Description
Sugar Pine High Quailty Maceration Essential Oil
Pinus lambertiana
Known as King of Pine and Conifers
10ml
Herbalist Wildcrafted and Artisan Handcrafted
Oregon USA
Made from fresh Resin/Sap and whatever small wood pieces come with the resin clumps during harvest.
Aroma: Sweet pine spiced cinnamon vanilla sugar cookie, with soft palo santo notes, and a piney spice citrus orange aroma. Simply gorgeous oil and extremely rare.
This oil is a pure maceration essential oil from Sugar Pine sap/resin that is place into lightly and slowly warmed Coconut oil and Jojoba oil for a longer shelf life and when cool it will be macerated for a full 50 days. The resin completely dissolves and leaves all the wood pieces floating.
Then at the end of the 30 days process The oil is checked and whatever wood is in the resin will float to the top we would allow the wood to sit for another 20 more days so this maceration essential oil has infused for a total of 50 days. The wood would release its color of a yellow to soft amber color which we also think gives the oil a deeper aroma and character.
Whole small and large essential oil molecules are captured with the complete healing constituents and aroma profile which smells much like a sweet piney citrus orange, with soft like Palo Santo notes, and a lightly spiced cinnamon vanilla sugar cookie aroma.
This ancient technique is how essential oils were done long before steam and hydro-distillation were discovered. It took a highly skilled and trained apothecary with a keen sense of smell to detect when it was truly ready for use.
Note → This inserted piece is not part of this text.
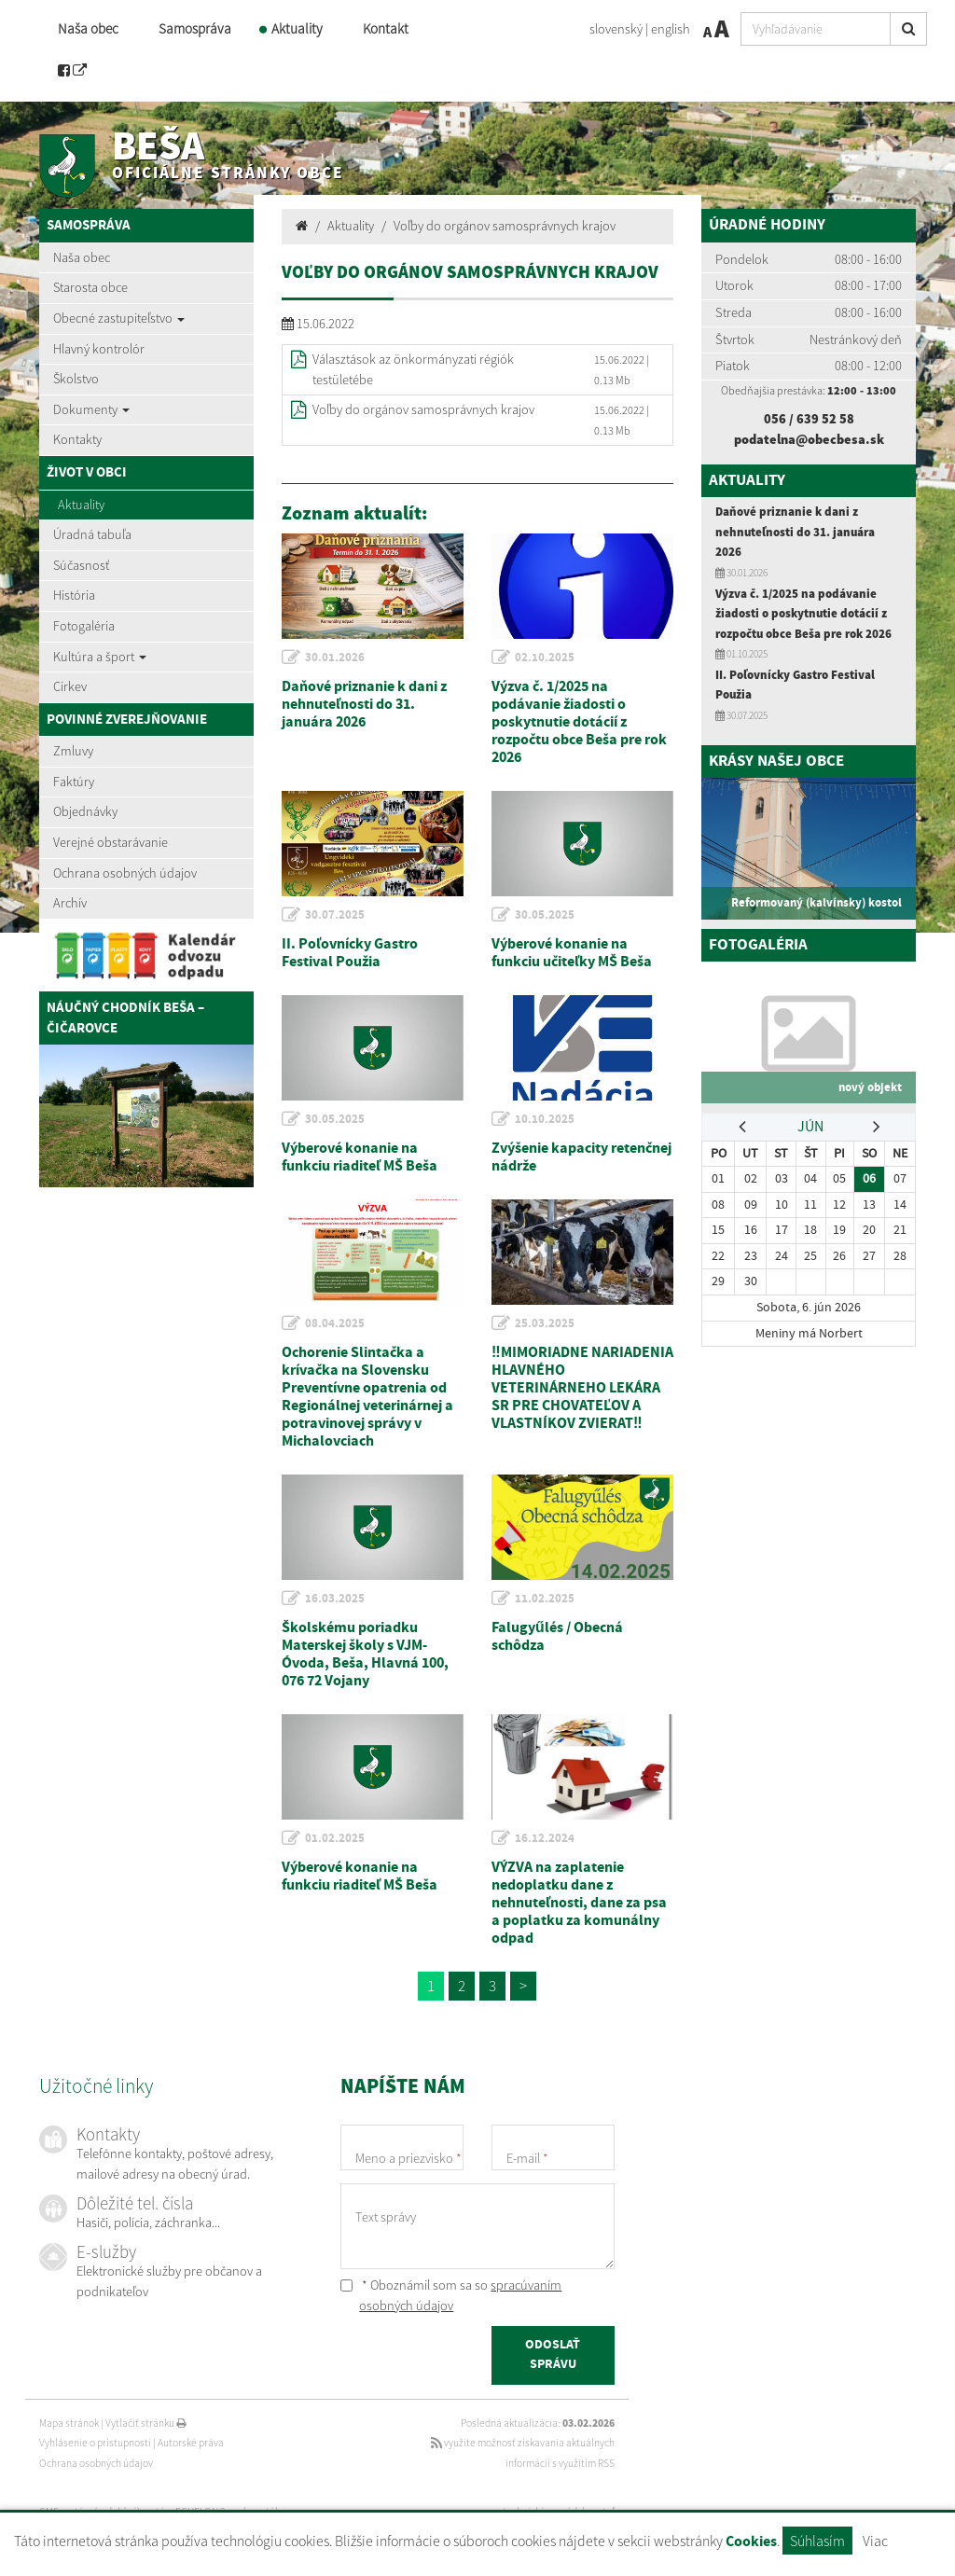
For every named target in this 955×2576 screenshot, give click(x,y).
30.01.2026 (335, 657)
The species name Pinus lambertiana honors the British botanist, Aylmer Bourke Lambert (1761-1842), who illustrated a folio of all the conifers known at the time.
Sugar Pine is valued by many herbalists as the king of conifers. Pine is a healer, a perfumer, and an incense maker. Native Americans ate the sap as a sweetener and preferred it to maple and other sweet saps. Native Americans collected and ate the large, nutritious seeds and the irregular resin exudate.
Native Americans used the sugar pine’s large, nutritious seeds for food and its sweet sap as a treat. It was also used as a remedy to treat stomach gas, loosen the bowels, or mixed with milk as drops for sore eyes. The “nuts” (seeds) were used as beads in jewelry. The sugar alcohol, pinitol, the sweet in sugar pine, is under investigation for possible insulin-sensitizing and muscle-building properties. Soybeans are a modern commercial source.
The sap and resin are sweet, thus the common name. In the late 1800s, the sugar maple industry was looking to monopolize the tree’s treasure, but thankfully the locals would not allow it. Sugar pines grow along the west slope of the Cascade Mountains from the north-central Cascades of Oregon, south through the Siskiyou, Klamath, and Sierra Nevada mountains, to an isolated population in the mountains of Baja California Norte, Mexico. Early botanist David Douglas named the sugar pine in 1827 to honor British pine expert Aylmer Bourke Lambert (1761-1842)
This resin was gathered from remote areas in Oregon that border Northern California we love to stick your nose into a crevice of the bark and breathe in the warm sugar cookie aroma. We forge for this resin by climbing the Cumberland Gorge mossy hills, moving through remote forest areas of Klamath Falls, and yes we even forged our family-owned remote property in Ashland Oregon for such treasures to bring to you.
This wildcrafted resin is harvested within 24-48 hours before we begin our process of maceration because the fresher the resin is the better aroma and clarity of the oil. When it becomes semi-solid lightly warm the resin to soften again. It may even have a little of the Sugar Pine oil in it because the resin is that fresh.
This is Oregon Sugar Pine and is the same species as the California Sugar Pine. I forged for around 10lbs or so before moving from the state of Oregon. Today relatives who are also herbalists will forge for us somewhere between 5 to 10lbs of resin and ship it overnight to us.
USES: Incorporate into healing balms, creams, and lotions. Blend with Frankincense resins or with myrrh resins oils, used as a sealant on art projects or instruments, and great for smudges or incense sticks or in a tea light oil burner. The uses are endless!
Isaiah 41:19 ESV
I will put in the wilderness the cedar, the acacia, the myrtle, and the olive. I will set in the desert the cypress, the plane and the pine together,
Isaiah 55:13 ESV
Instead of the thorn shall come up the cypress; instead of the brier shall come up the myrtle; and it shall make a name for the Lord, an everlasting sign that shall not be cut off.”